If there was a 0th element, then every 3rd element is incrementally increasing multiple of 2. Anonymous has also suggested the same. Although adding that we are thinking in terms of mod is what I want to add. This is the code to find value of e - 2.

(cont-frac
(lambda (i) 1.0)
(lambda (i)
(if (= (remainder i 3) 2)
(* 2 (+ (quotient i 3) 1))
1.0))
10)

kapitan said...
This comment has been removed by the author.
kapitan said...
This comment has been removed by the author.
kapitan said...

(Sorry there was a bug in the iterative version before)
Hi, my take at cont-frac is the following (it's Clojure). A little different from all the versions here, but equivalent.

(defn cont-frac [n d k]
(if (= k 0)
(/ (n k) (d k))
(/ (n k) (+ (d k) (cont-frac n d (dec k))))))

(defn cont-frac* [n d k]
(defn iter [k result]
(if (= k 0)
result
(iter (dec k) (/ (n k) (+ (d k) result)))))
(iter (dec k) (/ (n k) (d k))))

kapitan said...

Self-correcting myself, my recursive process is not equivalent to yours.
In particular it fails epically with the following, aka when the index order counts:

(defn tan-cf [x k]
(defn n [i] (if (= i 1) x
(- (*' x x))))
(defn d [i] (- (* 2 i) 1))
(cont-frac n d k))

Alex Lew said...

Wanted to share another recursive solution to cont-frac that I found a bit more intuitive:

(define (cont-frac n d k)
(if (= k 0) 0
(/ (n 1) (+ (d 1) (cont-frac
(lambda (i) (n (+ 1 i)))
(lambda (i) (d (+ 1 i)))
(- k 1))))))

The idea is to call yourself with a modified n and d, which represent the "rest of the sequence." I find this more intuitive because it allows you to start at the top of the continued fraction, with N1 and D1, and work your way down recursively.

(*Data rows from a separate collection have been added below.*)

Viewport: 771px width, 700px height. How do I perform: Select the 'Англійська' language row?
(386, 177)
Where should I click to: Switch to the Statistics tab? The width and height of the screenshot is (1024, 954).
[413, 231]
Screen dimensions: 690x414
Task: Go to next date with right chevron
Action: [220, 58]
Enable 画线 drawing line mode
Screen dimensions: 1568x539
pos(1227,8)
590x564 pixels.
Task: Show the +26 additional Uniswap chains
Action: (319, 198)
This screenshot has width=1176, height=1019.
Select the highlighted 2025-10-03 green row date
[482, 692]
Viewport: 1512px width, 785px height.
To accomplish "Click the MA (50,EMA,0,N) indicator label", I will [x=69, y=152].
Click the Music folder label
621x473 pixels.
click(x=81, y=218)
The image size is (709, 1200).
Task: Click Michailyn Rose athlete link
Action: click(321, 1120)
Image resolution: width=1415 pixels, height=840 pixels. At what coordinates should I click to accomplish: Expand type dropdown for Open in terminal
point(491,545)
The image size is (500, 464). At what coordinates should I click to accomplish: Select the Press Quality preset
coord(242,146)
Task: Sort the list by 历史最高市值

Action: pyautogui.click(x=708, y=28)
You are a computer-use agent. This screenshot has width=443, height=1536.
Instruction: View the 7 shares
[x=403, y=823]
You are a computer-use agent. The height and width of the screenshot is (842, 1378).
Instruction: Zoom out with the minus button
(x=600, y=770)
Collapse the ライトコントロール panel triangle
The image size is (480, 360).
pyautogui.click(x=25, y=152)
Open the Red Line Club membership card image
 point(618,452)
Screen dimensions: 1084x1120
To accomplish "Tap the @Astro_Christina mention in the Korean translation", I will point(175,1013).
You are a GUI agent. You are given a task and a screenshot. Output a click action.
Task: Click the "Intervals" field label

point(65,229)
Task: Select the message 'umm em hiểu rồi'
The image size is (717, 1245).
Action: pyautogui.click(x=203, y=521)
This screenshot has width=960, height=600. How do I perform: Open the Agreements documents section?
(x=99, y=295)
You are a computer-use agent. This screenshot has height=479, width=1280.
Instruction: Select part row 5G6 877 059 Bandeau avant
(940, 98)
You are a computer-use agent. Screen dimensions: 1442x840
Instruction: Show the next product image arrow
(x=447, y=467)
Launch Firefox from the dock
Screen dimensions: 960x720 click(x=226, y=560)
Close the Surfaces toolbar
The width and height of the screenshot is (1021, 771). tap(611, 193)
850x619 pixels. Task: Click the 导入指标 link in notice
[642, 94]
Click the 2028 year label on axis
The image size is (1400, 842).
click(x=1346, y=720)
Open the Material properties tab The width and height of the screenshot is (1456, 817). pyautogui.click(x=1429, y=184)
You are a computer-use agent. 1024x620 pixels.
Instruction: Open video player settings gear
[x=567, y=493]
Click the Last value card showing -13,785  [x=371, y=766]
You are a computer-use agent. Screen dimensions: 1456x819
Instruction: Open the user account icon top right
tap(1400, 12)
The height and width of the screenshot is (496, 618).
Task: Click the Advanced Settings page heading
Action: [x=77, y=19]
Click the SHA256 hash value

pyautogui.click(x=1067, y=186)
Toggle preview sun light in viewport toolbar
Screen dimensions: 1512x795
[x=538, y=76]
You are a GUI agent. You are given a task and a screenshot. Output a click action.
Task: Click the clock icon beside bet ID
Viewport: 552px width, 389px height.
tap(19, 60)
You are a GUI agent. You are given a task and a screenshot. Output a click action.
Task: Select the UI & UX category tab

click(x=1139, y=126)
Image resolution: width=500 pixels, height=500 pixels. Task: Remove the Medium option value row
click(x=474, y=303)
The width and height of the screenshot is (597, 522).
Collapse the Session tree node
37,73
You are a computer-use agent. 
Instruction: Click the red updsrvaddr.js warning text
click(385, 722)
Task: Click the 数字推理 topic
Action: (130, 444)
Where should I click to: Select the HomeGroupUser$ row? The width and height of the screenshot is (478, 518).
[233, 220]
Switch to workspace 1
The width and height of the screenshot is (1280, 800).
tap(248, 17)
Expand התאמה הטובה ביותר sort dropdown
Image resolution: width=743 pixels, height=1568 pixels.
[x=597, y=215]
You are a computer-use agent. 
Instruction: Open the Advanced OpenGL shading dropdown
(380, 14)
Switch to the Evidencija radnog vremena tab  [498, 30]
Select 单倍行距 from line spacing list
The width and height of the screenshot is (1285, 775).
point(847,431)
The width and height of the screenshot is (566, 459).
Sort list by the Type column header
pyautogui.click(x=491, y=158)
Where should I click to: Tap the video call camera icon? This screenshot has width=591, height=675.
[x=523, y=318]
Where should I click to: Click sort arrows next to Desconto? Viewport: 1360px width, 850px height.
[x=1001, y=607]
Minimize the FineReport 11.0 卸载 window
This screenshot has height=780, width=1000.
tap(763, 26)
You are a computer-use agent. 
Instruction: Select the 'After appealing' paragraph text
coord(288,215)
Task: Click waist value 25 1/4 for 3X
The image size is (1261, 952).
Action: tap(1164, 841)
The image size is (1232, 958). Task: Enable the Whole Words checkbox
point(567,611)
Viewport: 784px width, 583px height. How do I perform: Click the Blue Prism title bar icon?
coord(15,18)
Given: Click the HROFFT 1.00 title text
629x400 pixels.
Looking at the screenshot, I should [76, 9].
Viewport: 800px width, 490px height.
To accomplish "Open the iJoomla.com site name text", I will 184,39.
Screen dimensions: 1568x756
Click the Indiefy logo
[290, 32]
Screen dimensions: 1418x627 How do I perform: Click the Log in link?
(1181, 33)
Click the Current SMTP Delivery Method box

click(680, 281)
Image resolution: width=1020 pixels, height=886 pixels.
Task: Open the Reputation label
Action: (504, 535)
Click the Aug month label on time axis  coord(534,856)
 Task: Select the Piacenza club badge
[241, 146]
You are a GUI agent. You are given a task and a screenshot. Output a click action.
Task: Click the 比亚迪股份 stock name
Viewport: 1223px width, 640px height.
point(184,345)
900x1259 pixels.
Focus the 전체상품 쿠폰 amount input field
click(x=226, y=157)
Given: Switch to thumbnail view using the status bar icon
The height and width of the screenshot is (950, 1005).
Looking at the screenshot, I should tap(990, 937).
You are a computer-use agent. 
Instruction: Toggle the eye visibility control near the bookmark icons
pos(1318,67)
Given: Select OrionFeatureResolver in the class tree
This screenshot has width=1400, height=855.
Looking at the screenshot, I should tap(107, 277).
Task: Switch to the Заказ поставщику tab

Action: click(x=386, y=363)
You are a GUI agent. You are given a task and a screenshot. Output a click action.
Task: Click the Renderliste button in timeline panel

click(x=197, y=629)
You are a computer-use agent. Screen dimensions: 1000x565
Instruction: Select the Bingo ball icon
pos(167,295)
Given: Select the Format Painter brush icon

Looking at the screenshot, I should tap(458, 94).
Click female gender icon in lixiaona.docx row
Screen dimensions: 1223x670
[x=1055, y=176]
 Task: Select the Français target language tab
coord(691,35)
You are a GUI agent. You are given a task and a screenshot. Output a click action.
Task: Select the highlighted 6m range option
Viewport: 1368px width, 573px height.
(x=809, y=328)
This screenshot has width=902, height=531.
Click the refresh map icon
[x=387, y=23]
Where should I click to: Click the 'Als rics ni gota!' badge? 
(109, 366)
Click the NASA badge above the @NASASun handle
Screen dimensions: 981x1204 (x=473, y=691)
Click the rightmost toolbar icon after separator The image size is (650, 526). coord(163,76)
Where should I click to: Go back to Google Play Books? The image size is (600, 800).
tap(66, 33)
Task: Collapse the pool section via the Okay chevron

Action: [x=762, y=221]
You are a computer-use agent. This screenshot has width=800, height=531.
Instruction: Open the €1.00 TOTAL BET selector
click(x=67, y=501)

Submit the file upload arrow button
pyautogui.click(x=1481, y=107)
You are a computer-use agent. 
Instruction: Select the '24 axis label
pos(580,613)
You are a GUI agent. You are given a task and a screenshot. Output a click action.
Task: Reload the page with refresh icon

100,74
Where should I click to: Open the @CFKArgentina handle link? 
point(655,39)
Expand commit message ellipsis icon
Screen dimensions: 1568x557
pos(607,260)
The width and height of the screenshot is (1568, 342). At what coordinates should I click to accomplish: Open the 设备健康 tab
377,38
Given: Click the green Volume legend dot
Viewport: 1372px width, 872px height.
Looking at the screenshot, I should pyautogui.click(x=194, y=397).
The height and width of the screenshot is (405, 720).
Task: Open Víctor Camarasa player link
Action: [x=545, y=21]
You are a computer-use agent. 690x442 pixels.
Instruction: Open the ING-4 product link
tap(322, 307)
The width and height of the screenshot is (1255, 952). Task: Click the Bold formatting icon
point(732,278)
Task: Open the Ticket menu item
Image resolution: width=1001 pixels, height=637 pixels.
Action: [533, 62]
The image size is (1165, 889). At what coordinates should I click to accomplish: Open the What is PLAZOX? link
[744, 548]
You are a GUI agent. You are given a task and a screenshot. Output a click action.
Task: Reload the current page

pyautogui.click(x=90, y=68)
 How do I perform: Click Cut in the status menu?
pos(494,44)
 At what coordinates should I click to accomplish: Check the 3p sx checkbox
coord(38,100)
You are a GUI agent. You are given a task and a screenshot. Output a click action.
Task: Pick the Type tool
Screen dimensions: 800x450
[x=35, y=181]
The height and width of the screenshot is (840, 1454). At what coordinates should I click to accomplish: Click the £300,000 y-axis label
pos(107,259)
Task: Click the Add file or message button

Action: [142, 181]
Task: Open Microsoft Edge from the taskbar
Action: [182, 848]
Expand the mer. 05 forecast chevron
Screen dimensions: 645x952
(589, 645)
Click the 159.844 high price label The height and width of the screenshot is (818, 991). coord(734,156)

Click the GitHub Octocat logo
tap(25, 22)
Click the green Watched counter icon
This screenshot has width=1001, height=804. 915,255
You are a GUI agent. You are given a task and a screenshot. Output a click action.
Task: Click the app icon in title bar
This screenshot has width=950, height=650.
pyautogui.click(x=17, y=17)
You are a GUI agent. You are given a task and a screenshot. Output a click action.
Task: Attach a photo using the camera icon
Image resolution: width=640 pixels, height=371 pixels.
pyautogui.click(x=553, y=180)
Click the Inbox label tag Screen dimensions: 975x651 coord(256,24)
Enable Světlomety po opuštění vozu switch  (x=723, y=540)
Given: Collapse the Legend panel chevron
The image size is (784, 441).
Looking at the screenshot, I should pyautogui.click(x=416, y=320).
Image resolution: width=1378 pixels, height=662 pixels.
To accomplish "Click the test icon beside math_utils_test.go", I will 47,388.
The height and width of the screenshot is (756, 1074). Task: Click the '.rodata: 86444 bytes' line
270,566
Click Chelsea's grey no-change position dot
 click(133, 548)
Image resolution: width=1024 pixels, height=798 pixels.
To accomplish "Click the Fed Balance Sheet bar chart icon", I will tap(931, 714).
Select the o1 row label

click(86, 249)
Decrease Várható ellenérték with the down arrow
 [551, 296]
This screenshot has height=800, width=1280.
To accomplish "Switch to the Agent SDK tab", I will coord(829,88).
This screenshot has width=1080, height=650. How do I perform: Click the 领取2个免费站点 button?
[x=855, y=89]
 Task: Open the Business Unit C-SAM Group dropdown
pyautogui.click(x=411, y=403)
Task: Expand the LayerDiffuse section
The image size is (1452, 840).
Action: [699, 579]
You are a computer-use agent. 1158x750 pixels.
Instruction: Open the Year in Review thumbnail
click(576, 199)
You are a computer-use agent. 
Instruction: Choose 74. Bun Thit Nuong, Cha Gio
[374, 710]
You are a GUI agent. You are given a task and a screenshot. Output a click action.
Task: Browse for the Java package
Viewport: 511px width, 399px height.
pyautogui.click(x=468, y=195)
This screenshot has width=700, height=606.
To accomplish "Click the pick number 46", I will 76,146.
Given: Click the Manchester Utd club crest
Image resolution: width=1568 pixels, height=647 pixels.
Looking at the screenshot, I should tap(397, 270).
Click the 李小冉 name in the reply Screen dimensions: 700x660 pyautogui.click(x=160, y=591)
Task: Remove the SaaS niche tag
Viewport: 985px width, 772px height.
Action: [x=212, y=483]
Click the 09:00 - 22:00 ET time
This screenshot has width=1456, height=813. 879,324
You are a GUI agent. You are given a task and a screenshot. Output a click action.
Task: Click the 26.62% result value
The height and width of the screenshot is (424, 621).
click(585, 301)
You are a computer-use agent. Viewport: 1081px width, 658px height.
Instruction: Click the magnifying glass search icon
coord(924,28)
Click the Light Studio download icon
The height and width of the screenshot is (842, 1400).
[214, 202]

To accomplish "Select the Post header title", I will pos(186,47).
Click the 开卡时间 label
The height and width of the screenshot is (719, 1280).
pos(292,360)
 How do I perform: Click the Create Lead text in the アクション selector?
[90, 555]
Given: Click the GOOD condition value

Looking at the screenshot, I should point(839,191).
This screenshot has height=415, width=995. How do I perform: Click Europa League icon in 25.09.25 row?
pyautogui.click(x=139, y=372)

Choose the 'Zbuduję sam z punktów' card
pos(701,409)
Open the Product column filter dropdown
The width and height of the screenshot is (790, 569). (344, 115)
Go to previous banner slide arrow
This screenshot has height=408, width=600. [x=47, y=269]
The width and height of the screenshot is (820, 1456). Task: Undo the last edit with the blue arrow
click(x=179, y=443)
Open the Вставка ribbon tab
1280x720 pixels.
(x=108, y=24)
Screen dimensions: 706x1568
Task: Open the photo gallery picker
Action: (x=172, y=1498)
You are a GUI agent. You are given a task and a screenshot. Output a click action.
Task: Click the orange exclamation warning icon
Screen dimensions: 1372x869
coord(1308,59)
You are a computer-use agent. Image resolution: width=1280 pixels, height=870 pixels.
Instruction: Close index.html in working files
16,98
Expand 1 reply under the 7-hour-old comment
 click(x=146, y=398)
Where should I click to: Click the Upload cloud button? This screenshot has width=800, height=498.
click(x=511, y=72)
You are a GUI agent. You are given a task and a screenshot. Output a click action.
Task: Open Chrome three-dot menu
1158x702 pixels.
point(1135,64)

Otherwise you have to start at the bottom.

Marc said...

Bill,

I believe the answer to 1.37 is 11, not 10. As you show, 10 iterations gives 0.6179775280898876 while 11 gives 0.6180555555555556. The question asks for how large you need to make k to get an approximation accurate to 4 decimal places. Since the actual number is ~0.61803402264934 the answer must be 0.6180555555555556.

Thanks.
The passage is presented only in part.